You can mix sound from 2 to 5 to 7 to 500 channels, but you're getting
diminishing returns if the original show wasn't recorded in a way to
take advantage of it.
Its still in primitive stages but standard definition will eventually be
converted to hi-def synthetically. The same is true of audio--that is, if
there will be a market for it and if people care enough., but that
technology is in development. Right now converting Standard to High Def is
simply so it will display on High Def screens.

I'm sure that if we assume the market for better quality continues that
eventually this conversion will not have to be processing done by the
company but happen automatically, real time even with old media.

New media will just get smaller. Maybe it will be holographic storage in a
crystal like we see in B5. Maybe it will all be "online"--assuming the
world doesn't implode and all tech progress stop.
Post by Talcott Tarnapool Tarnowski
You can add 50 hours of hi-def extras instead of the 15 hours that were
on the DVD, but who's going to want to make them? And how many shows are
interesting and/or profitable enough to undertake such an endeavour?
Frankly, I was getting pretty bored by the end of the Lord of the Rings
extras.
I think eventually the entire history of cinema and television could be put
onto one piece of media. Maybe it will become an unalienable right for all
to have access to it.....in a perfect world. As long as the limitations of
economics rule, then we can wait a long time. What is theoretically
possible, may not be what happens. For instance archiving of all the B5
threads onto the new format video, could contain every word written about
B5 for example....even all the endless forum threads--if all that depends on
demand then it may never happen. All media whether analog, material or
digital is all transient if the sun explodes. But maybe there will be a way
to access all of the past with worm hole technology as in Arthur C.,
Clarke/Stephen Baxters book "The Light of other Days." Perhaps the inner
workings of biology and physics in nature already has a way of doing this
that is yet to be discovered. DNA "storage," plays itself back, with the
genetic principles of replication and fidelity. Who knows how it all works?
A lot of these ideas and questions appear in in "The Light of other Days."

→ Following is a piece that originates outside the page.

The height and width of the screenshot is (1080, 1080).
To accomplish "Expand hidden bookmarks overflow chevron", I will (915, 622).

Post by Talcott Tarnapool Tarnowski
One of the reasons I've spent *so* much money on DVD's, and why I know I
won't simply replace everything with Blu-Ray or HD-DVD when they
inevitably get re-released, is that DVD's are both very high quality and
very durable. The transition from VHS to DVD represented a huge leap in
both fidelity and content, and more than warranted boxing up and
car-booting all the tapes I'd purchased over the years. I can't imagine
the transition from DVD to <whatever> representing anything like that
kind of change, and yes, I've seen how nice hi-definition telly is.

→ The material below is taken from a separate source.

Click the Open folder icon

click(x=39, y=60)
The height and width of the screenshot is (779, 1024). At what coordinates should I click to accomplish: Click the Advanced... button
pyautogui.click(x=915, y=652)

The only circumstance where I can envisage a re-purchase is where the
DVD release is still sub-standard in some way. Perhaps the sound mix is
off, or there are transfer issues (I'm looking at you B5, but not too
much), or the extras are pitiful. Then, only then, is yet more expense
going to be on the cards.
Neil B"
The problem is that DVDs/CD's degrades just as VHS degrades. Its more
durable but it still degrades. The same is true of paintings. Over time
they fade and require restoring.
Post by Talcott Tarnapool Tarnowski
You have a good point about the medium being only as good as what the
source material was originally recorded on. You might have "ultra super
HD DVD", but if the original program was recorded on lesser medium, then
most of the potential of the higher grade format goes to waste. You can
only process, remix and remaster so much.
Theoretically anything can be done, but it would be a synthesizing process
of filling in the missing pixels and waveforms.